Simplified processes help enterprises apply AI technology faster and improve data processing and analysis capabilities.
In this situation, a considerable number of enterprises may decide to sacrifice the uniqueness of data and join the ecosystem of the triangular camp in exchange for higher AI deployment efficiency.
This logic is essentially the same as in the era of mobile internet, where many businesses, even if enduring high commission rates, still have to enter the platform in exchange for lower customer acquisition costs.
Under such siege, isolated “data castles” will eventually find it difficult to withstand the growing Grok.
3.The Road to AGI
Faced with Grok’s potential and aggressive offensive, where will AI companies that want to rely on data go?
Before answering this question, there is a more important one, which is:
Is this adherence to the “data moat” really the right direction?

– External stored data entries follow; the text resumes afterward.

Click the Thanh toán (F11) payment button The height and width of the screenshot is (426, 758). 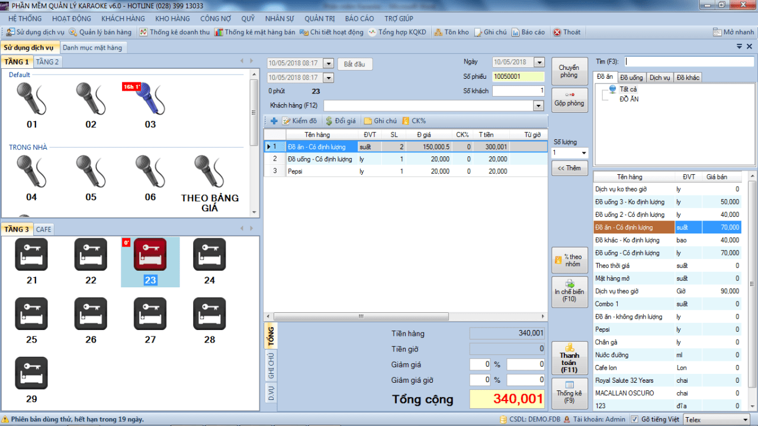tap(569, 358)
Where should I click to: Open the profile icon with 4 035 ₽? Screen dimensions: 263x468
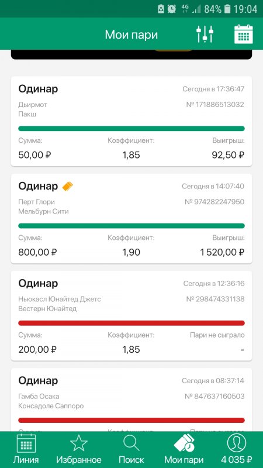pos(237,443)
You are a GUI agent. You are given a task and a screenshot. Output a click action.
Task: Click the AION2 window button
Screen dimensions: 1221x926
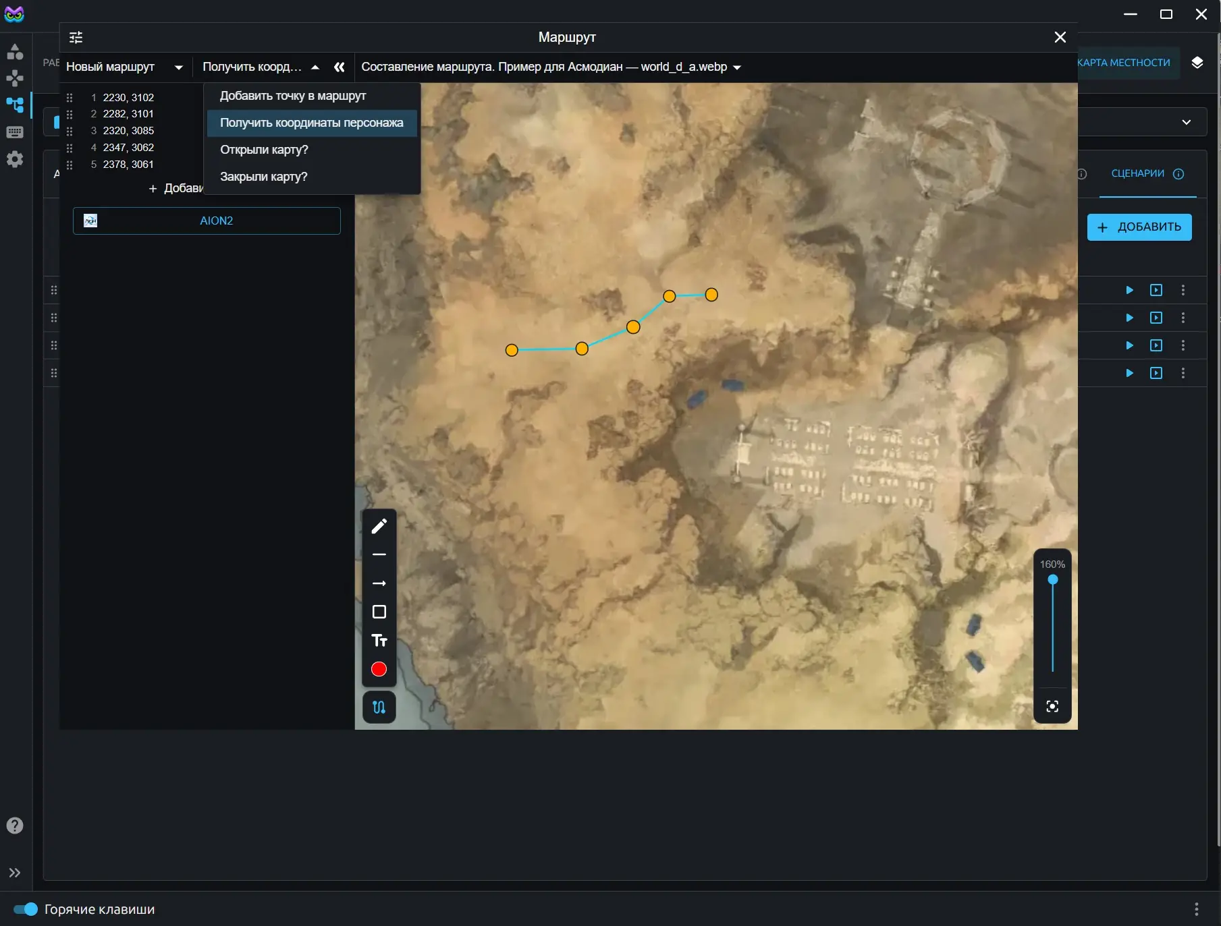click(207, 221)
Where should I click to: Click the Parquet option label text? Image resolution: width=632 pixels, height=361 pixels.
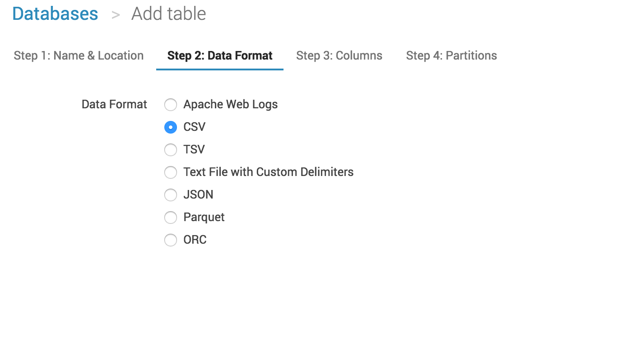204,218
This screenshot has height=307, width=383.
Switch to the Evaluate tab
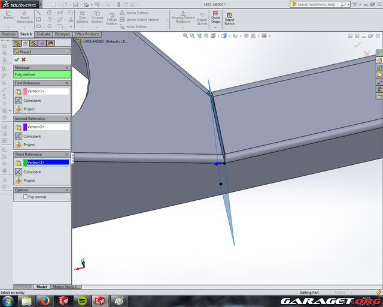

Previously, in Sequoia Capital’s summary report “The Second Act of Generative AI”, there was a passage:
“The ‘data moat is untenable’: The data generated by application companies has not created insurmountable moats, and the next generation of basic models is likely to destroy any data moats built by startups. On the contrary, workflows and user networks seem to be creating more sustainable competitive advantages.”
So, will the future really be like what Sequoia said: “The next generation of basic models will destroy any data moat?”?
At least from a technical perspective, this possibility exists.
Previously, when discussing the Q * project leaked by OpenAI, NVIDIA’s senior AI scientist Jim Fan discussed the issue of synthetic data with Musk and LeCun on Twitter.
Jim Fan believes that using computer-generated (synthesized) data can provide the next high-quality dataset of tens of trillions. The only problem is to find ways to ensure the sustained high quality and diversity of data.
LeCun, one of the three great godfathers of AI, said, “Animals and humans can quickly become very intelligent with just a small amount of training data. I believe that the new architecture can learn as efficiently as animals and humans.”
Overall, Jim Fan and LeCun represent two different approaches to solving data problems.
One approach is to solve it by synthesizing data; Another approach is to develop new architectures (such as the world model) that allow models to use very little data and draw inferences.
But regardless of the quality of the plan, these technological ideas represent a collective will in the academic community to break the “data limitation”.
Similarly, from the perspective of users, people are more willing to see a larger model that is more versatile and proficient in more tasks, rather than having to switch between different models for every different scenario.
When a technological direction becomes the common will of scientists and the people, its implementation is only a matter of time.
From this perspective, the so-called “data barriers” will eventually disappear.
Many internet companies nowadays conduct business based on user behavior data and models. If users encounter larger models with stronger integration capabilities, many of their previous businesses and functions (such as listening to music) may become plugins, eliminating data barriers.
In this stage of transition to AGI, the truly promising teams should be those that can explore core competitive advantages beyond the “data barrier”.
As Yang Zhilin, CEO of the Dark Side of the Moon, said: Different organizations give rise to different cultures, and cultures give rise to different systems, which in turn give rise to different outcomes.
In the situation where the development of technology and data tends to be gradual, the development paradigm, system, and concept, these soft and abstract factors, have become the key to victory.
And these factors beyond “data” are also the greatest source of human nature in the AI era.